David H. Bailey (the Bailey of Bailey–Borwein–Plouffe) has written C and Fortran code to calculate the nth hexadecimal digit of π using the BBP formula. On a machine with IEEE 754 double arithmetic, it is accurate up to n ≈ 1.18 × 107 counting from 0; i.e. π = (3.243F6A8...)16 so the output of the program when n = 3 begins with “F”:
I like to modify the C version slightly so that n (named
idin the code) can be overridden by a command line argument:--- piqpr8.c.orig 2011-10-08 14:54:46.840423000 -0400 +++ piqpr8.c 2011-10-08 15:04:41.524437000 -0400 @@ -14,14 +14,18 @@ /* David H. Bailey 2006-09-08 */ #include <stdio.h> +#include <stdlib.h> #include <math.h> -main() +int main(int argc, char *argv[]) { double pid, s1, s2, s3, s4; double series (int m, int n); void ihex (double x, int m, char c[]); int id = 1000000; + if (argc == 2) { + id = atoi(argv[1]); + } #define NHX 16 char chx[NHX]; @@ -36,6 +40,8 @@ ihex (pid, NHX, chx); printf (" position = %i\n fraction = %.15f \n hex digits = %10.10s\n", id, pid, chx); + + return EXIT_SUCCESS; } void ihex (double x, int nhx, char chx[])BBP 公式不适合轻松查找第 n 位十进制数字,因为它很容易返回十六进制且仅返回十六进制数字。
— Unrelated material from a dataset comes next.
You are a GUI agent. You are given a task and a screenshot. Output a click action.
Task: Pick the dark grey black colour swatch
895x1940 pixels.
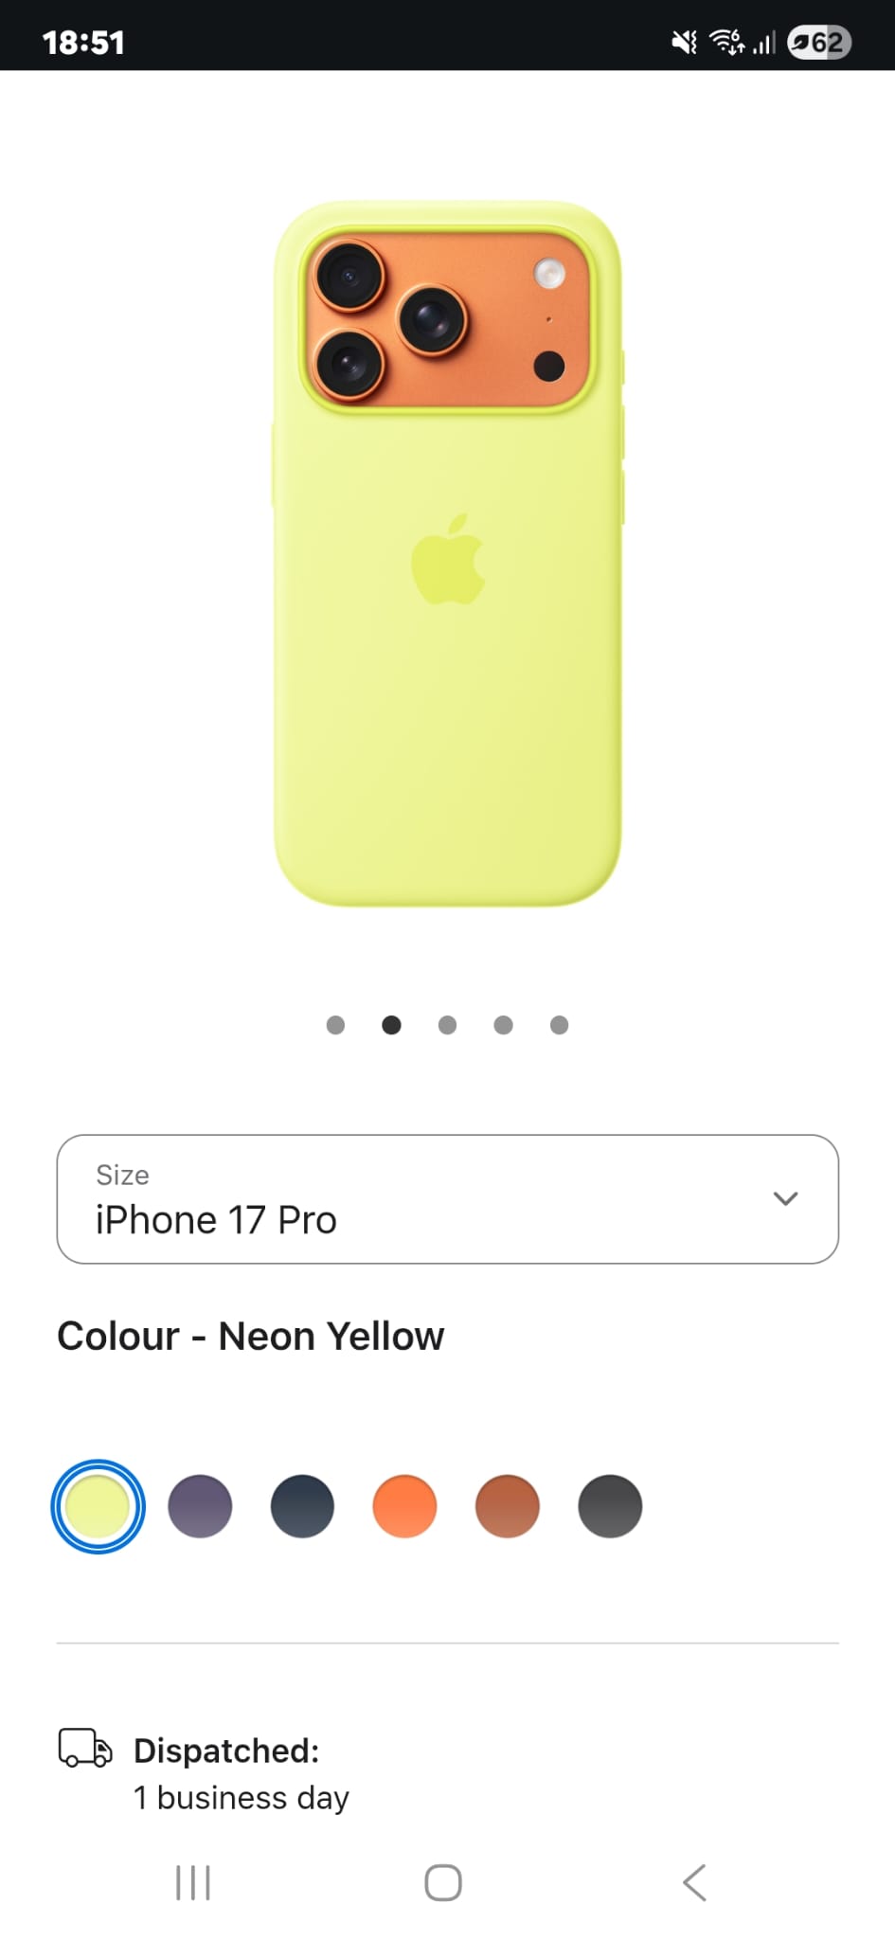(610, 1506)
因此,要重新计算为小数,您需要收集所有十六进制数字。
最好使用牛顿公式:
Pi/2 = 1 + 1/3 + 1*2/3*5 + 1*2*3/3*5*7 + .... n!/(2n+1 )!! + ....
它崩溃为霍纳的方案:
Pi/2 = 1 + 1/3*(1 + 2/5*(1 + 3/7*(1 + ...... n/(2n+1 )*(1) ..... )))
因此,您将 Pi 写成位置系列,其中在每个小数位置上使用不同的基数 (n/(2n+1)),并且所有数字都等于 2。它显然收敛了,因为该基数小于1/2,因此要计算 Pi 最多 n 个有效十进制数字,您只需要 log_2(10)*n 项(N = 10*n/3+1 是完美的东西)。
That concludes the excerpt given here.